Still there was a very fair amount of good-nature. One rather portly officer had tumbled off his log during the night into the mud, which made a great laugh. Poor Corporal Wright came to our fire in the morning.
“How are you now, old fellow?”
“Oh! gay and festive, — more than ‘How are you?’ It don’t express it” (delivered with a feeble and dismal smile).
There is spunk in the regiment yet. We have scarcely any thing to eat. Nobody wants to eat much of any thing; but the foragers go out.
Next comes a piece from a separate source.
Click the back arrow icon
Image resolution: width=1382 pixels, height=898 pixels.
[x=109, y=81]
This matter of foraging is a hard one. I have seen now what a scourge to a country an invading army is. We were turned loose. As I shall presently record, the Government, under our guns, collected a large amount of cotton; and we were suffered to kill cattle, pigs, and poultry. All this marauding went on ruthlessly and wastefully. We left the road behind us foul with the odor of decaying carcasses. Cattle were killed, a quarter or so taken out of them, and the remainder left to the buzzards. So with sheep and poultry. Pigs were bayoneted, sugar-houses plundered of sugar and molasses, private dwellings entered; and, if any resistance was offered by the owner, his arms were wrested from him, and he overmastered. To be sure, there can be no manner of doubt of the sympathy of all these people with the rebel cause. We saw nothing of any young white men, — only old men, negroes, and women left behind, by the young men when they entered the Confederate army. I have not heard that any were actually slain in these marauding expeditions, or that insult was offered to any white woman; but property was handled, destroyed, or taken, without scruple.
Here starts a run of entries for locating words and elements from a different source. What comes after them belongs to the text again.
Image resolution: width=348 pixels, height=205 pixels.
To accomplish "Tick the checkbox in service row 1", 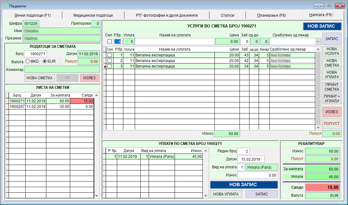I will [x=109, y=55].
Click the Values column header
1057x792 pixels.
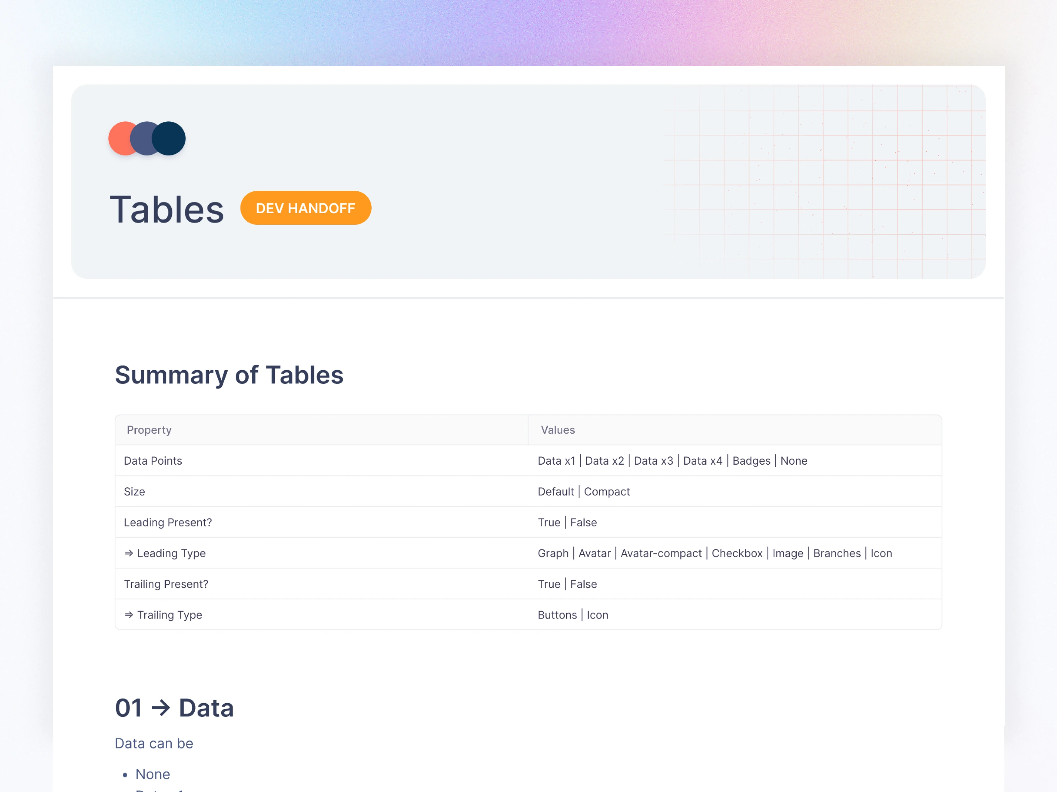tap(558, 430)
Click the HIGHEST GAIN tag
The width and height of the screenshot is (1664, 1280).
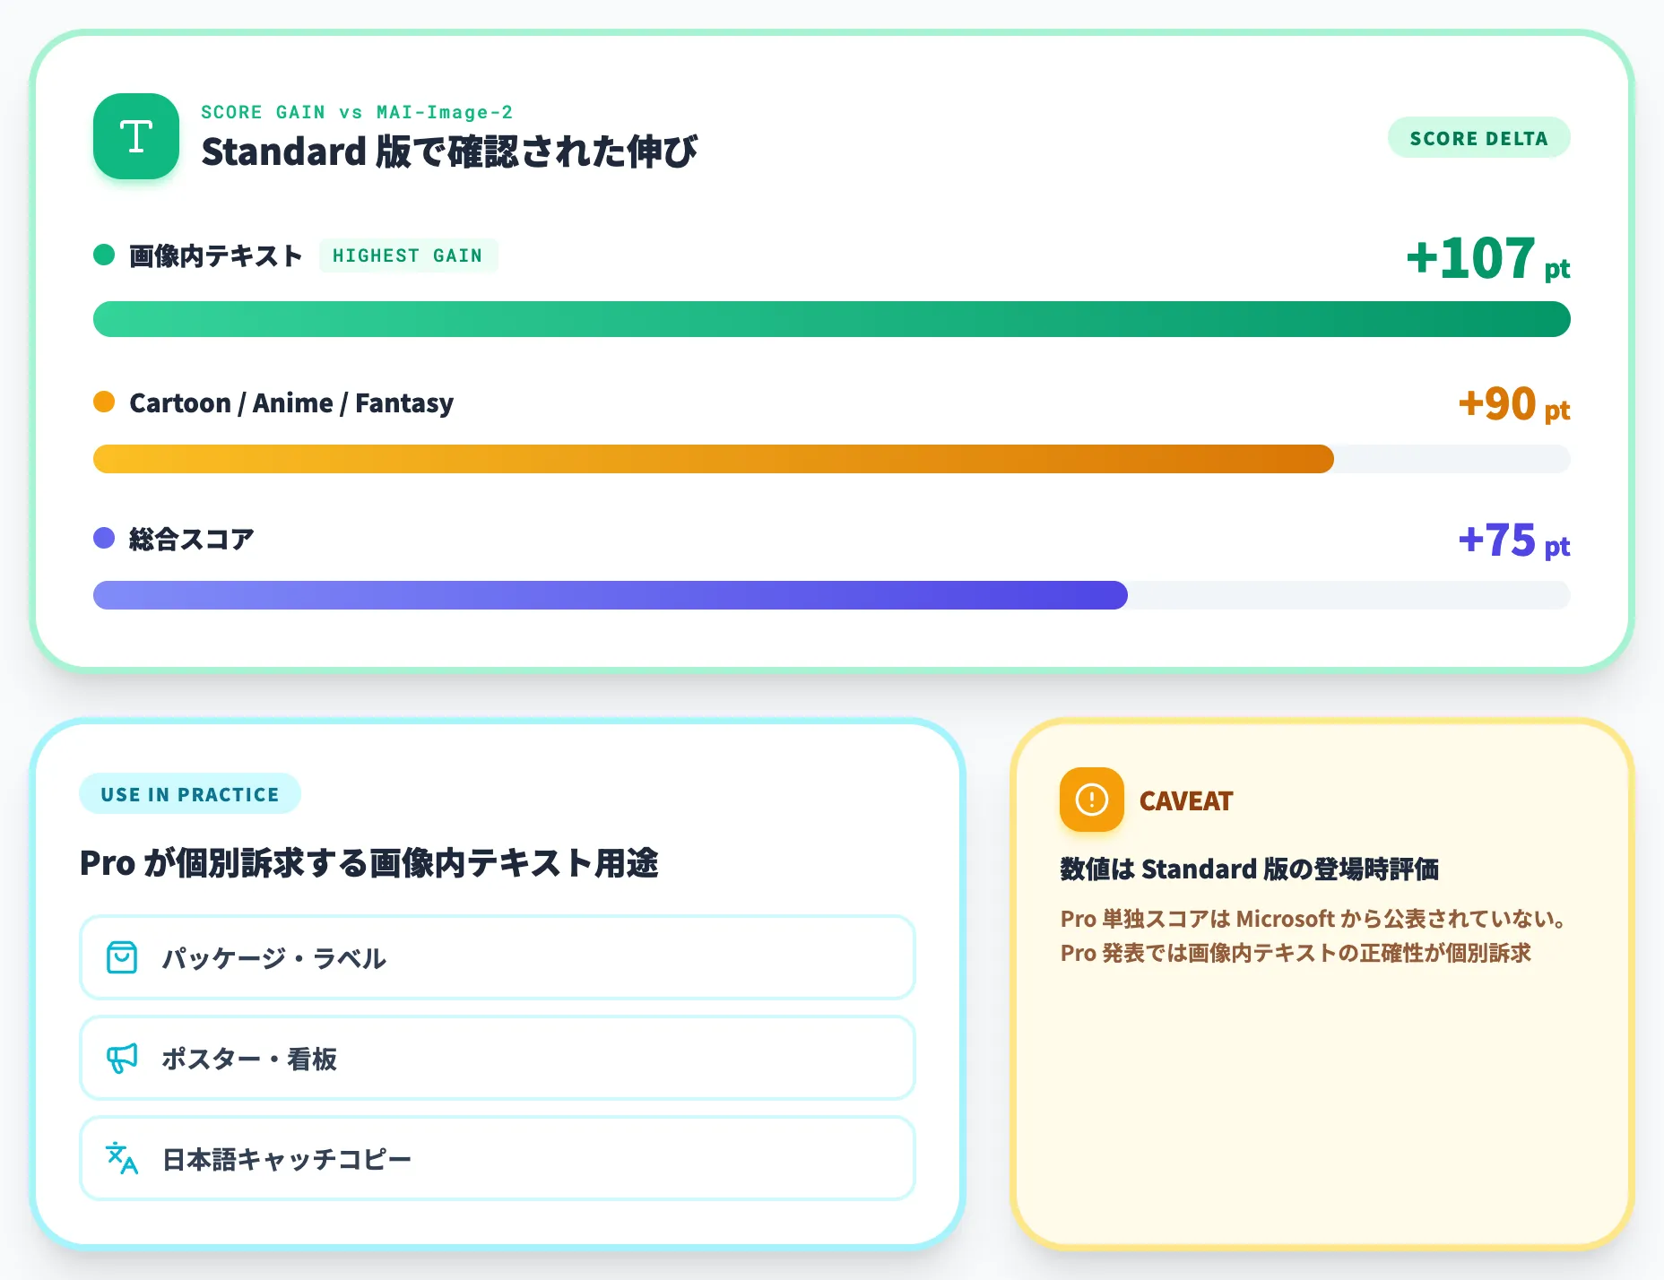tap(408, 255)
I took no part in any active foraging, though I own I was more than once a partaker in the booty. It was, in fact, our only way to live. Government-bread and poor bacon were really insufficient to support strength under our work and exposure. When Bias offered me some fine cutlets, Sunday morning, from a calf he had just killed, I took them without much reluctance; and so, when Sile Dibble brought in steaks almost by the armful, and canteens of molasses, and haversacks of sugar, I was glad, hungry and tired as I was, to take the share he offered me. If I did no active foraging, it was, perhaps, more due to want of enterprise, and because there were enough others to do it, than because my conscience stood in the way. Am I demoralized? But it was the only way to live. Our rations were insufficient, and the commissary-department seemed to expect we should find a good part of our food for ourselves. It is, indeed, sad; and there was enough that was pathetic. War is horrible, and this feature of plunder is one of its horrors.
All this had humorous features too. To see Bias knowingly and amiably dissect a stolen calf, was a cheerful sight; so, too, Sile Dibble, mounted on a lean horse which Gottlieb had stolen, careering across the lines with geese and chickens held by the legs, fluttering and screaming, in one fist, and a bag of meal in the other; so Pat O’Toole, our wild Irishman, tearing through the camp, after having shot eight cows, without his hat, screaming to the “bys to coom afther his coos afore thim spalpeens of batthery-men had tuck thim intirely.” These were humorous features; but there was more to grieve over than to laugh about, and I fear it will be thought to speak ill for our New-England men that they take so easily to this habit of “loot.”